FOLIUM (2010)
Evergreen Museum,
Baltimore MD
7’ x 8’ x 16’h
polypropylene, zip ties
Folium is the insertion of a new spatial device within the grotto on the northern edge of the Evergreen Museum gardens. The installation transforms the experience of the grotto at a local level, acting as a translucent lightwell to draw sunlight down. The bench at the base of the form allows visitors to be engulfed in the light-filled space.
Folium is at once object-like and spatial. The silhouette is glimpsed from various points in the gardens and the house, partially obscured at all times from the exterior, but glowing because of its materiality and form. Its marked difference from the classical grotto arch, and that it denies the traditional central axial view, encourages viewers to approach the grotto to investigate.

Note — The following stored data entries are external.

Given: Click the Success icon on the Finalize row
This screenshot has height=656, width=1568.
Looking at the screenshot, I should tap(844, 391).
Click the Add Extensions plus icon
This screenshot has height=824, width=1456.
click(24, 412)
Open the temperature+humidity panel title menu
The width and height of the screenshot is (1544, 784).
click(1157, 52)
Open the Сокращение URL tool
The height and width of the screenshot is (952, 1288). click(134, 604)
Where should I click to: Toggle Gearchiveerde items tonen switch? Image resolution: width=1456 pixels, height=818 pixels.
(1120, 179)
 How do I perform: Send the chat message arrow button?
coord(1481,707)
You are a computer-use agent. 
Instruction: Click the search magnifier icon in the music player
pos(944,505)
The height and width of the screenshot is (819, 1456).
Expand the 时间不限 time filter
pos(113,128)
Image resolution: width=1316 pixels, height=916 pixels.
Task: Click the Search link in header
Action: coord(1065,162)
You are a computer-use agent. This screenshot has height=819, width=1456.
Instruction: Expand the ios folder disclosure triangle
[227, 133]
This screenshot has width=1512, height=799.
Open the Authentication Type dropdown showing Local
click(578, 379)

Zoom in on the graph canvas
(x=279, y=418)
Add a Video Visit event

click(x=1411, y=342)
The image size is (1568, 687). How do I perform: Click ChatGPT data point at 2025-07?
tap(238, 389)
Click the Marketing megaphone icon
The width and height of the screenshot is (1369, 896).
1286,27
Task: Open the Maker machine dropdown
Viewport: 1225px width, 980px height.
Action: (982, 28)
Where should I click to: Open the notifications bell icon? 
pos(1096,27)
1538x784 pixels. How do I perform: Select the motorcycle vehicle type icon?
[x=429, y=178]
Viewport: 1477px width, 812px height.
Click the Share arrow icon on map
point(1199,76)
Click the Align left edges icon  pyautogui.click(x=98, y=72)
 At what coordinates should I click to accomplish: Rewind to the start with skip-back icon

Project team: GLD (Joel Lamere + Cynthia Gunadi), David Costanza, Alex Marshall
Folium, glimpsed from outside the arched grotto entry. (photo: Will Kirk)
Folium is light but rigid, it's form defined through curved origami. Made of thin polypropylene sheets, it is suspended from a simple frame atop the grotto.
A bench beckons. (photo: Will Kirk)
Folium is an object on approach, a space upon entry, and when seated, an oculus toward the sky. The grotto's arched entryway re-appears as a new threshold, and as Folium's generative profile.
Diaphanous materiality juxtaposed with the historic grotto's stone wall.
Folding pattern, showing ridges, valleys and panelization.
A bench terminates the form and offers a place of respite.
Bench detail.
Folium draws light into the dark grotto.
Seated, bathed in light and veiled from the outside.
Detail view showing panel lines and stitching pattern.